All of them are hired by the production company. They don't get any share of the copyright. As long as the film is made with decent budget, they'll get hired whether or not copyright exists.
Those words "made with a decent budget" are where I have trouble with this argument. Of course the supporting staff are paid out of an overall project budget, but if anyone is free to copy and redistribute a work as soon as it's available, do you really think it's going to be worth investing the same scale of money in making it? I just don't think that is a credible position to take.
Works like feature films could still make some money, of course, for example via cinematic release where your customers are paying for the experience and never have direct control of the material. But things like DVD/Blu-Ray and on-line distribution are dead, and those increasingly represent the bulk of the profits in the movie industry.
Do you realize that the existence of current copyright-backed content industry leaves very little space for evolution of any alternative economic model?
Nonsense. There is absolutely nothing about today's copyright landscape stopping someone from funding a new work via pre-copyright mechanisms like patronage. With the ability to crowdsource on the Internet, there are potentially interesting new options as well. And yet so far, the biggest successes from the likes of Kickstarter are still orders of magnitude smaller than Hollywood blockbusters or AAA games, and the closest example we have to major patronage is probably big commercial contributors to Open Source in the software world, which usually have self-interest as a significant motivation and then share the results because they have no reason not to.
One of the most promising alternative models today is that a single creator or small group who know what they're doing can now viably go it alone and make real money by marketing and selling on-line. Old middleman services like book publishers and music studios are under a real threat of being out-competed by (or turning themselves into) service providers that work for the creative people, not the other way around. This is great news for returning the power and lost of the rewards to the people actually doing the creative work, and bad news for anyone who's been comfortably brokering deals but adding little real value for years. But this approach doesn't scale to large team, high production value, mass market products as it stands.
Any open-source software that's widely used in business environment reaches commercial quality pretty quickly.
For geek tools -- servers, software development, networking tools, that kind of thing -- sure.
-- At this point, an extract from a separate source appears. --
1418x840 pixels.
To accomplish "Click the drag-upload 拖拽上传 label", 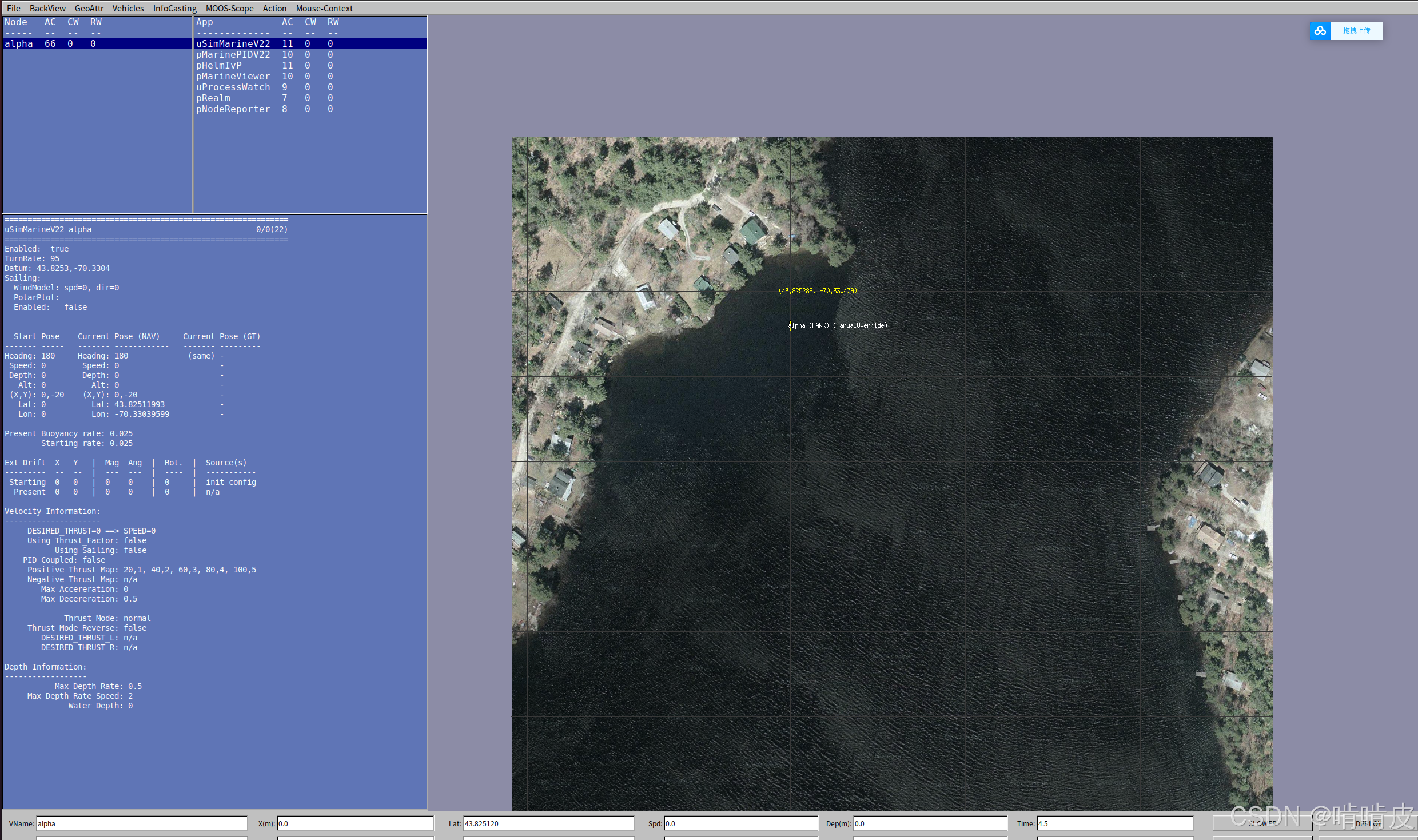I will [x=1356, y=31].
For mainstream business use, I contend that no Open Source software exists today that is widely used in business environments, and that the Open Source software that is used in small parts of the business world outside of geekdom is rarely of the same quality as traditional commercial alternatives and is chosen for other reasons. I hate coughing up for Office and Creative Suite as much as the next business owner, and I have a pretty low opinion of both Microsoft's and Adobe's recent offerings compared to what they've made in the past. Even so, the idea that LibreOffice and the GIMP are credible replacements for general business use is still as absurd today as it always has been.
But software world will be taken over by open-source software anyway because current proprietary software giants don't have the same power over the entire software market as Hollywood does over culture.
The proprietary software giants don't need the same kind of power. They make better products, and will continue to do so for a long time. Most of the people who would chose the OSS alternative were never going to pay the proprietary/commercial vendors for their product anyway, because piracy.
This might change in the long term, but I'm not convinced it will happen even then. At the moment, it appears that even relatively popular OSS products, where it's possible to attract a large enough volunteer team to build large-scale applications, still can't keep up with the proprietary/commercial competition. Once again, the exception is areas attractive to geeks, and the best examples are things like LibreOffice and the GIMP.